7 24小时动态心电图(Holter):
平均心率70次/分,未记录到房性或室性心律失常;活动后感心前区紧缩时心电图示V1-V4导联ST段下移<0.1mv,症状消失后恢复,持续约5分钟,共发作2次。
8 临床诊断:
冠心病 劳力型心绞痛(CCS II级);高血压病3级(很高危);2型糖尿病。
治疗方案
1 避免诱因:
避免劳累、饱餐;调节饮食;调整工作和作息;减轻精神负担;适当活动。
2 高危因素的治疗和控制:
1)高血压:低盐饮食,拜新同30mg Qd(靶目标<130/80mmHg)
2)高脂血症:低脂饮食,阿托伐他汀20mg Qn(靶目标LDL-C <1.8mmol/L)

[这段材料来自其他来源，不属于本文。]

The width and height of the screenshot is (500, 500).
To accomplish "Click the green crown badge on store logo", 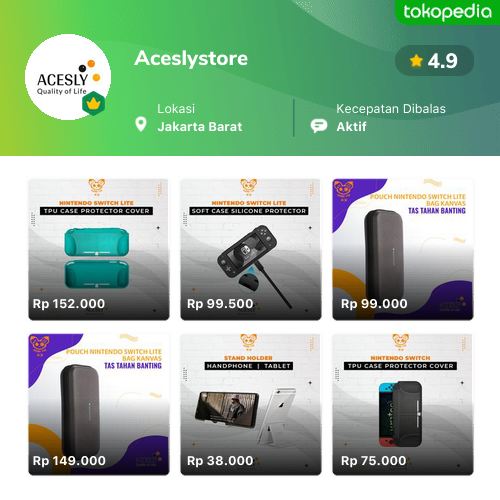I will 94,104.
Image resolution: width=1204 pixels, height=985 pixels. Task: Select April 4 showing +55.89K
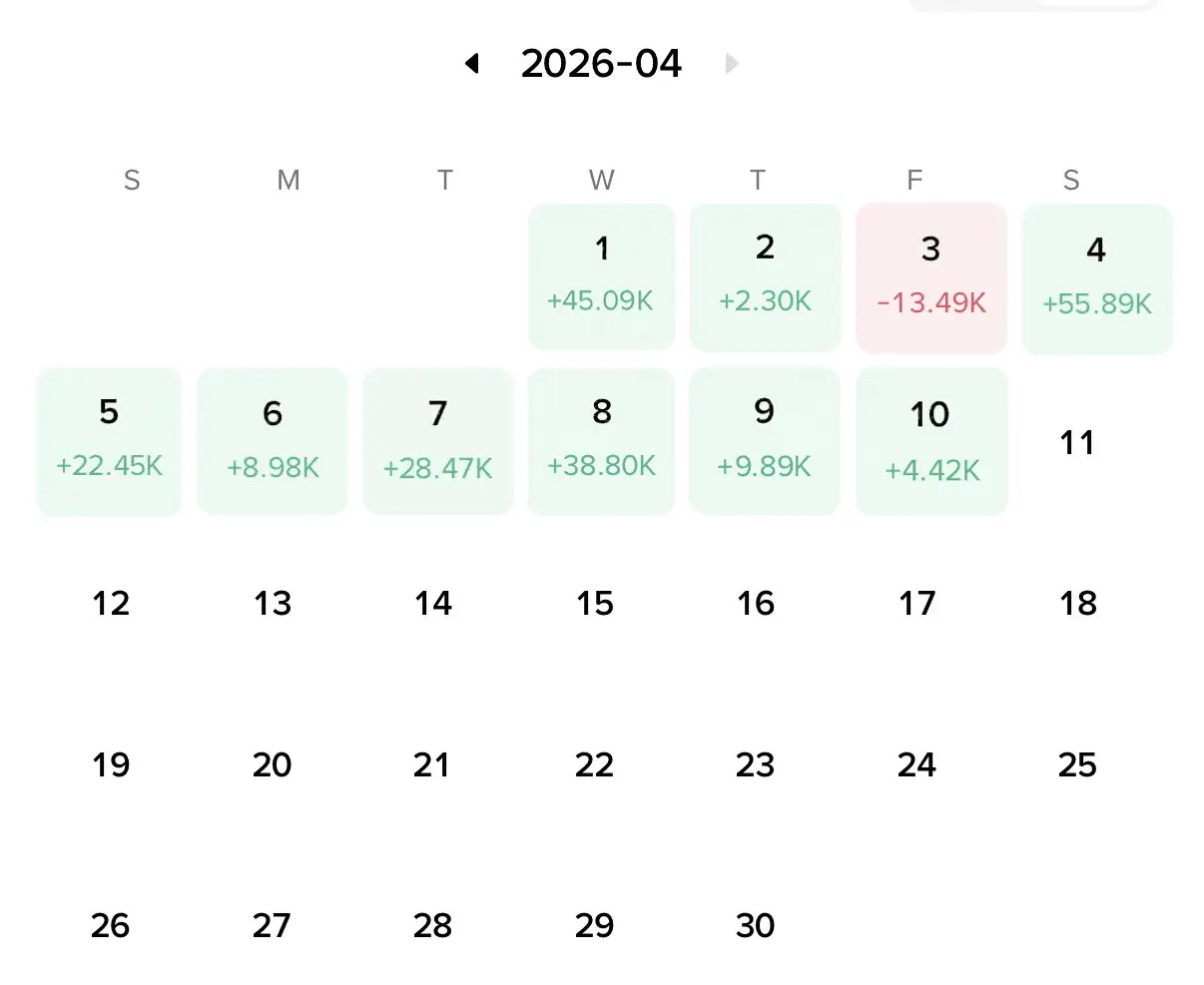click(1097, 279)
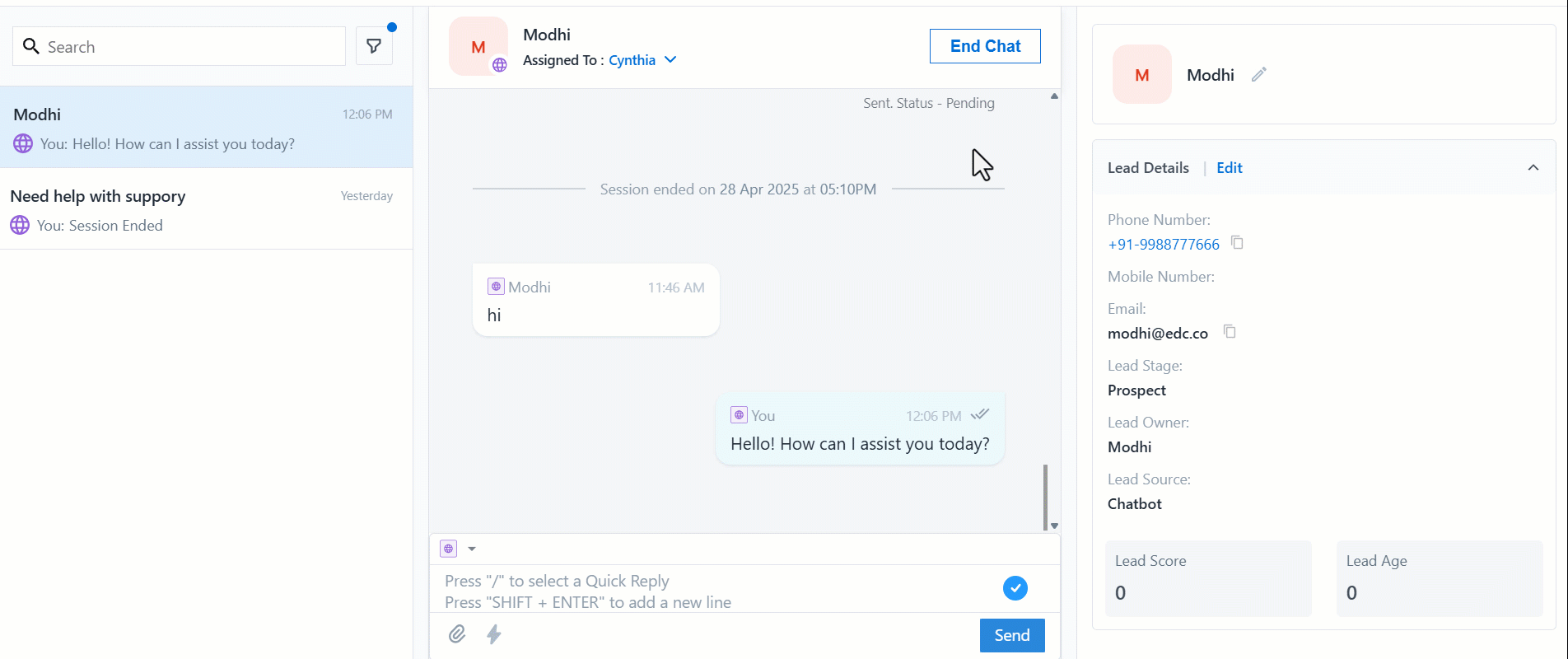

3)糖尿病:二甲双胍0.5g Tid 阿卡波糖30mg Tid
4)戒烟,饮食控制,适当运动。缓解症状、改善冠脉血供:ß受体阻滞剂:美托洛尔 25mg Bid硝酸酯类:消心痛 10mg Tid。住院治疗1周后病情平稳出院。
病情变化
(1年后)胸痛症状加重1周入院。近1周胸骨后紧缩感发作频繁,轻微活动即有症状,偶有静息状态下发作,但含服硝酸甘油有效,每次持续10分钟左右。心电图提示:发作时V1-V4导联ST段显著下移0.2mv。
临床诊断:冠心病不稳定型心绞痛(CCS III-IV级, 中危组);高血压病3级(很高危);2型糖尿病。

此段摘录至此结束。